Flambée mondiale des prix des céréales : La tonne de blé dur atteint 240 euros Anticipant le vent de révolte qui allait ébranler certains pays arabes, notamment, ceux de la rive sud de la Méditerranée certains Etats – parmi lesquels l’Algérie, l’Egypte et la Libye – se sont précipités, dès la fin de l’année 2010, sur les marchés nord-américains et français en particulier pour y acheter des quantités impressionnantes de blé.A elle seule, l’Algérie a dépensé en 2010 près de deux milliards d’euros, histoire de se mettre à l’abri d’éventuelles pénuries qui pourraient exacerber encore davantage un front social en ébullition. Pour l’année en cours, elle a déjà placé une commande d’un peu plus d’un milliard d’euros qui sera très probablement suivie par une autre du même montant d’ici la fin de l’été, quand bien même la récolte de blé serait, aux dires de notre ministre de l’Agriculture, exceptionnellement bonne.

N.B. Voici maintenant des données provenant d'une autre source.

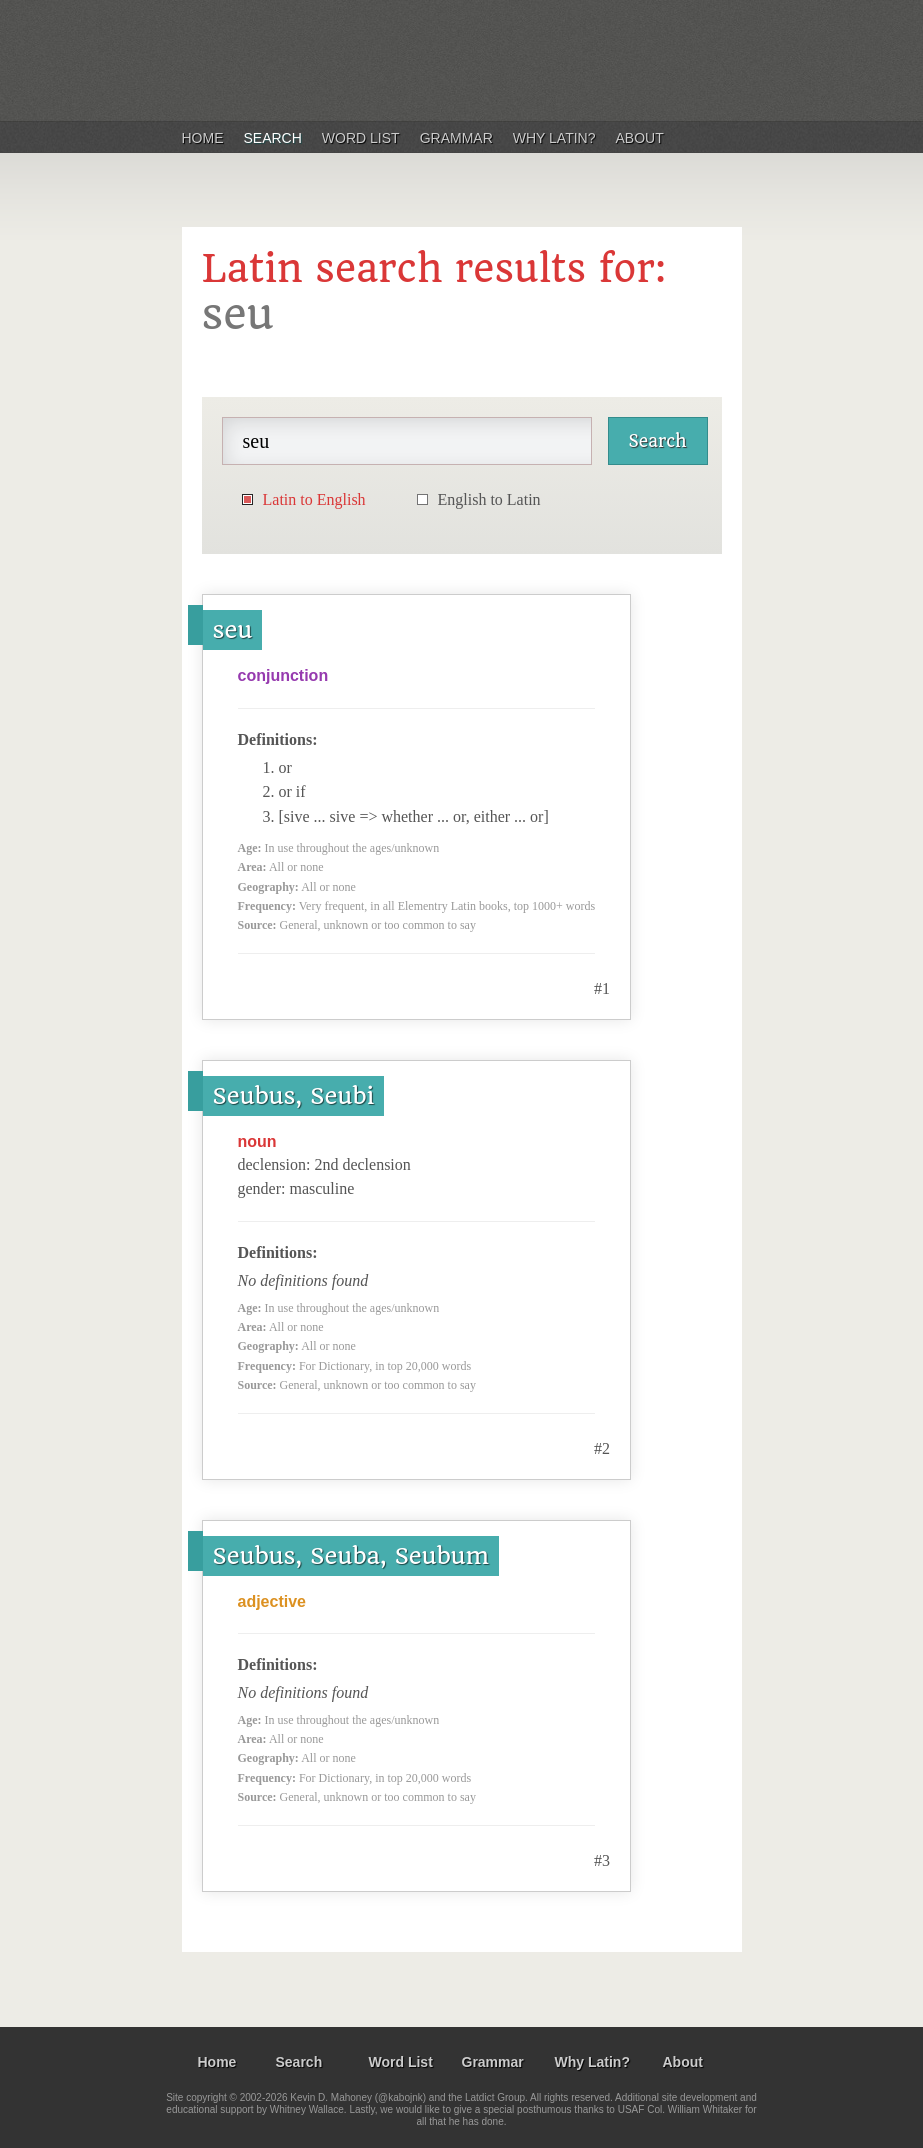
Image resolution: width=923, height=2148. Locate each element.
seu (233, 630)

Cette subite main basse sur la production mondiale de céréales, déjà très fortement affectée par les effets du réchauffement planétaire, va propulser les prix de cette denrée de base à des niveaux insoupçonnés. C’est ainsi que le prix moyen de la tonne de blé, qui n’était que de 90 euros au cours des quatre dernières années, a atteint 240 euros en fin de semaine sur le marché français, et tout porte à croire qu’il n’arrêtera pas de grimper, favorisé en cela par un contexte de pénurie aggravé par les spéculations boursières et autres transactions informelles qui ne manquent pas de se manifester quand la demande tend, comme c’est actuellement le cas, à surclasser l’offre.
Plusieurs facteurs conjoncturels, mais aussi et surtout structurels sont à l’origine de ce rétrécissement de l’offre de céréales en général (maïs, orge, etc.) et du blé en particulier. La sécheresse qui affecte depuis au moins quatre années consécutives les principaux pays producteurs (USA, France, Ukraine etc.) mais également les productions locales qui servaient d’appoint à l’offre mondiale constituent les principales causes de cette forte et subite restriction de l’offre. D’autres facteurs y ont également contribué. On citera en premier lieu la baisse des stocks de blé au niveau des principaux pays producteurs, dont une partie de plus en plus importante est réservée à leurs propres populations en constante augmentation. Cette moindre abondance de céréales sur certains marchés étrangers aurait même tendance à virer à la pénurie en raison des rétentions de stocks effectuées par certains Etats, parfaitement conscients que le blé peut, quelquefois, constituer une véritable arme que redoutent tout particulièrement les pays dont la ration alimentaire est en grande partie constituée de cette denrée.
L’autre cause, et non des moindres, à l’origine de la baisse tendancielle de l’offre mondiale de blé réside dans l’affectation de surfaces agricoles autrefois réservées aux cultures de céréales à d’autres types de plantations (soja, tournesol) destinées à la production de biocarburants qui rapportaient beaucoup que les céréales avant que les prix de ces dernières ne s’envolent. Ce sont des centaines de milliers d’hectares qui auraient ainsi été détournés de leur vocation céréalière à travers le monde, selon les estimations de la FAO.
Quelle conséquence pourrait avoir cette restriction mondiale de blé sur l’Algérie, sachant que cette denrée, qui constitue l’aliment de base des Algériens, poserait problème si elle venait à manquer ? Les prix des farines de blé étant soutenus par l’Etat ce sont, évidemment, les finances publiques qui en supporteront les conséquences, heureusement à une période de forte embellie due à l’envolée des prix des hydrocarbures.Tous les produits céréaliers autres que les blés n’étant pas concernés par le soutien des prix, il faut néanmoins s’attendre à ce que les aliments, notamment ceux réservés au bétail, augmentent sensiblement, avec toutes les répercussions négatives sur les prix des viandes blanches et rouges, qui ont du reste atteint des niveaux records.